Holografische 3D-Echtzeitvideos

Zudem könnten wir dank 6G bald per Hologramm miteinander kommunizieren – so wie die Charaktere in Star Wars oder Star Trek. Im Zoom-Call säße uns dann statt einem Video im Laptop eine 3D-Version der besten Freundin oder des Chefs am Tisch gegenüber. Praktisch sähe das so aus: Der Anrufende hält sein Smartphone vor dem Gesicht und filmt sich mit der Selfie-Kamera. Dem Angerufenen erscheint der Gesprächspartner dann in realitätsgetreuer Abbildung als digitales Hologramm in seiner VR-Brille.
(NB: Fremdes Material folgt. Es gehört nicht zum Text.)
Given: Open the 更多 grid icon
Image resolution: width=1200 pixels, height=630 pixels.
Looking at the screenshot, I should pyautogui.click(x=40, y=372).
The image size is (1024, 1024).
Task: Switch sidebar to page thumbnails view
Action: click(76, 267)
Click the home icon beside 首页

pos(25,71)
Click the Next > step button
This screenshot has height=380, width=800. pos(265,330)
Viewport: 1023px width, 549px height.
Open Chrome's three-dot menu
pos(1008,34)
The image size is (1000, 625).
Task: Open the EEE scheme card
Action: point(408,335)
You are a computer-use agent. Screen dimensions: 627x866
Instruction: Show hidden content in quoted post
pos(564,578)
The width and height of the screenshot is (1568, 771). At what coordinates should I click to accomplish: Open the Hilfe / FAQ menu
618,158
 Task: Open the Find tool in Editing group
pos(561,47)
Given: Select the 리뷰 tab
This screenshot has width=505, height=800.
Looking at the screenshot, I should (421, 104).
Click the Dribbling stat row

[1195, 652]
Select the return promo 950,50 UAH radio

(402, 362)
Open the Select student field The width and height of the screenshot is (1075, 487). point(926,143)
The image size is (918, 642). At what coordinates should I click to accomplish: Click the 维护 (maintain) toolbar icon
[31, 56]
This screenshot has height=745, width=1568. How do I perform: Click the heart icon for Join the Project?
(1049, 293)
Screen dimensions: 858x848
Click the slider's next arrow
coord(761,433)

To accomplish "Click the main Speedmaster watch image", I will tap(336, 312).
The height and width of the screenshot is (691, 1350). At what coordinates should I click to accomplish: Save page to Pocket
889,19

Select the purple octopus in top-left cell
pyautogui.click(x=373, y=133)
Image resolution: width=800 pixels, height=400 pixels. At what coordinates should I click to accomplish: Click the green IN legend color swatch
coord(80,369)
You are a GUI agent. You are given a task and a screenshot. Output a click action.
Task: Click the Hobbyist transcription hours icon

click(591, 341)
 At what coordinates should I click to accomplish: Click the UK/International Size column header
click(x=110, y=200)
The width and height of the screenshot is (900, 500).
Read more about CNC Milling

Hologrammtelefonie scheint sich dabei langsam vom fernen Science-Fiction-Traum zur Realität zu transformieren. Der spanische Telekommunikationsanbieter Telefónica mit seiner deutschen Tochter O2 will Hologrammtelefonie beispielsweise schon bis 2026 ermöglichen. „Telefonieren, als stünde mein Gesprächspartner vor mir, ist so ein Traum, der nun näher an die Realität rückt. Wir testen das zusammen mit den anderen Mobilfunkunternehmen“, so Sven von Aschwege von der Deutschen Telekom.

Doch noch erfordert Hologramm-Kommunikation fünf- bis zehnmal mehr Daten als ein normaler Videocall. Schließlich muss jeder Teil des Körpers in Echtzeit erfasst, vom System „umgerechnet“ und dann weitergeleitet werden. Für einige wenige Hologrammtelefonate reicht das aktuelle 5G-Netz deshalb zwar aus, doch damit alle Haushalte ihre Telefonate künftig in 3D führen können, wäre das ultraschnelle 6G-Netz nötig.

Taktiles Internet

Noch eine Stufe über der Hologrammtelefonie steht das taktile Internet. Es ermöglicht, dass Nutzer Objekte, Menschen oder Maschinen in der Ferne nicht nur sehen und hören, sondern auch ertasten können. Konkret würden in einem solchen Fall Sensoren angebracht, die den Druck, die Temperatur oder die Textur des Objekts erfassen und weiterleiten. Haptische Rückgabegeräte könnten diese physischen Empfindungen dann für den Empfänger umwandeln und so spürbar machen.

Das eröffnet Möglichkeiten in vielen Bereichen wie der Telemedizin oder der Industrieautomation. „Ein Szenario ist zum Beispiel die Fernsteuerung von mobilen Maschinen oder Robotern, die in gefährlichen Arbeitsumgebungen im Einsatz sind oder die Bedienung durch lokal nicht verfügbares Fachpersonal erfordern“, erklärt Hans Schotten vom Deutschen Forschungszentrum für Künstliche Intelligenz.

Auch ferngesteuerte Pflegeroboter könnten beispielsweise mit weit entfernten Pflegern interagieren. Diese könnten den Roboter dann in Echtzeit steuern und dabei durch haptisches Feedback fühlen, was der Roboter berührt.